• Records shown:
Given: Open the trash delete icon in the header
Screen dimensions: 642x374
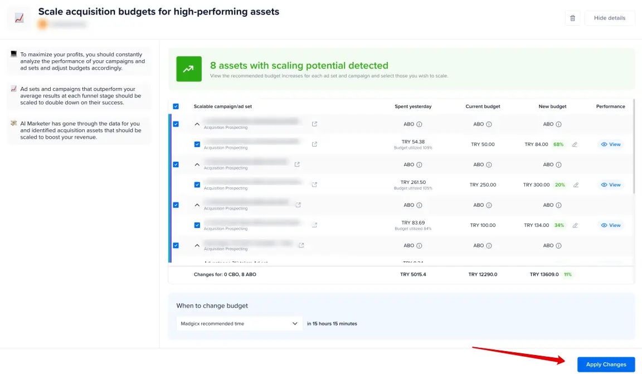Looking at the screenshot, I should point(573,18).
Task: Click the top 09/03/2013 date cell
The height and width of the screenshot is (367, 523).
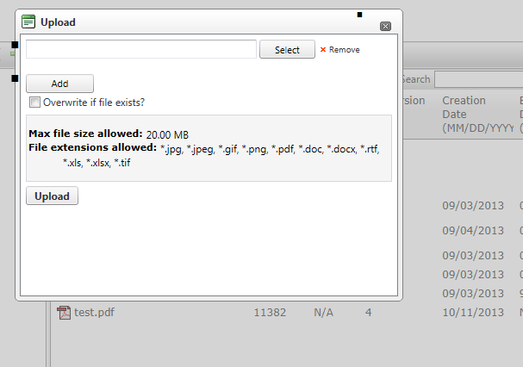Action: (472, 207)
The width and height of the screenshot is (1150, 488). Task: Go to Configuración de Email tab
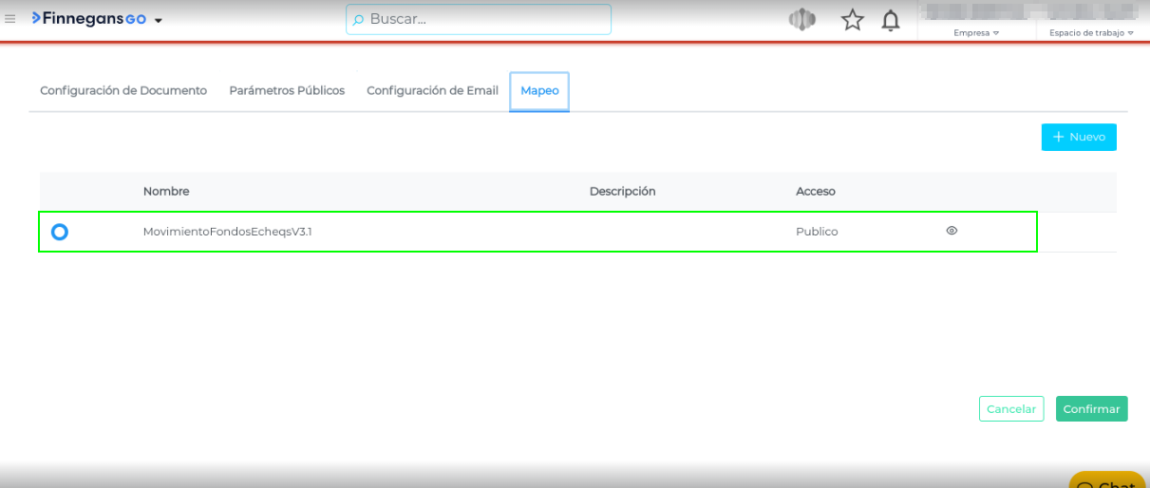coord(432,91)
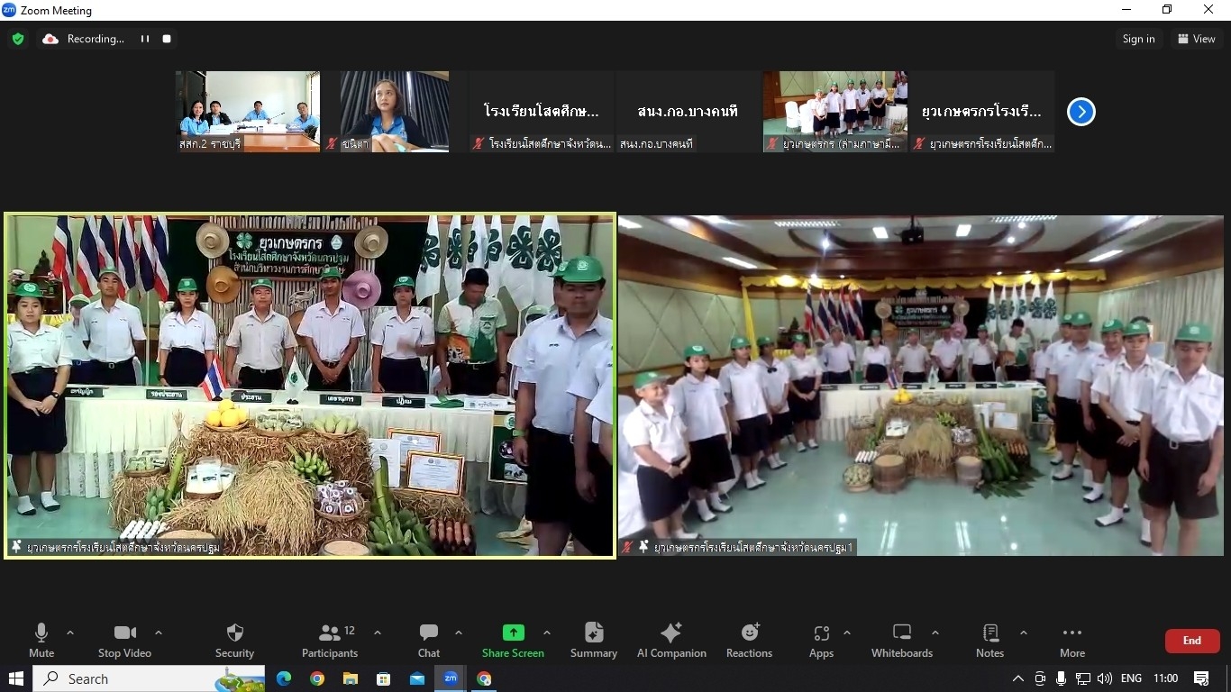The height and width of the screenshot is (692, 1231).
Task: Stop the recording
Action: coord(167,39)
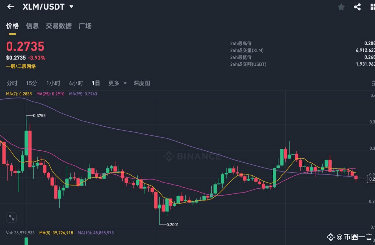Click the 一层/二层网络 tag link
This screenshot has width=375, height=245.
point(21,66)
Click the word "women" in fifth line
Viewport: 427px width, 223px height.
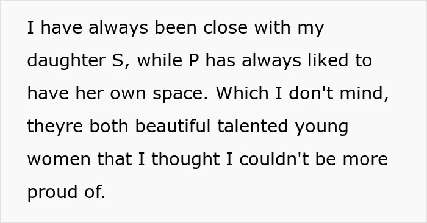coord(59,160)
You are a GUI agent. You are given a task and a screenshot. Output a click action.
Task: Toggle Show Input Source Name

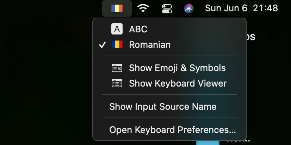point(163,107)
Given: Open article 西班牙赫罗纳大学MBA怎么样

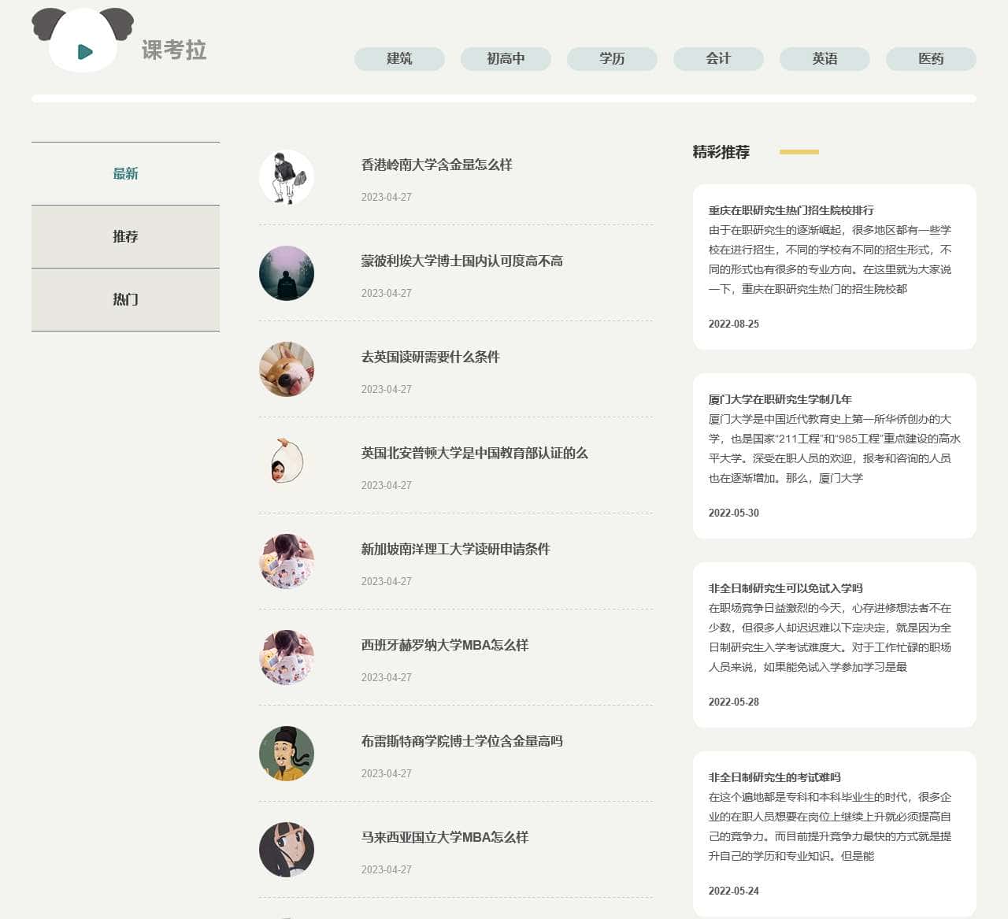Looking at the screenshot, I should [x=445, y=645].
...
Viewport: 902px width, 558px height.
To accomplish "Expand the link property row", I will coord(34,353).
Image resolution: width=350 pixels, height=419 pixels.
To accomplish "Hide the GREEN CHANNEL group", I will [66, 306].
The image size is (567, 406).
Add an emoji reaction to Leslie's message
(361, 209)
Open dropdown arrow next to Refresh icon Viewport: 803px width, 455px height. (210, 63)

• What this task involves:
Your answer should consist of the lines above that hold the word "will".

• Solution:
To accomplish "Expand the link property row", I will coord(34,353).
To accomplish "Hide the GREEN CHANNEL group", I will [66, 306].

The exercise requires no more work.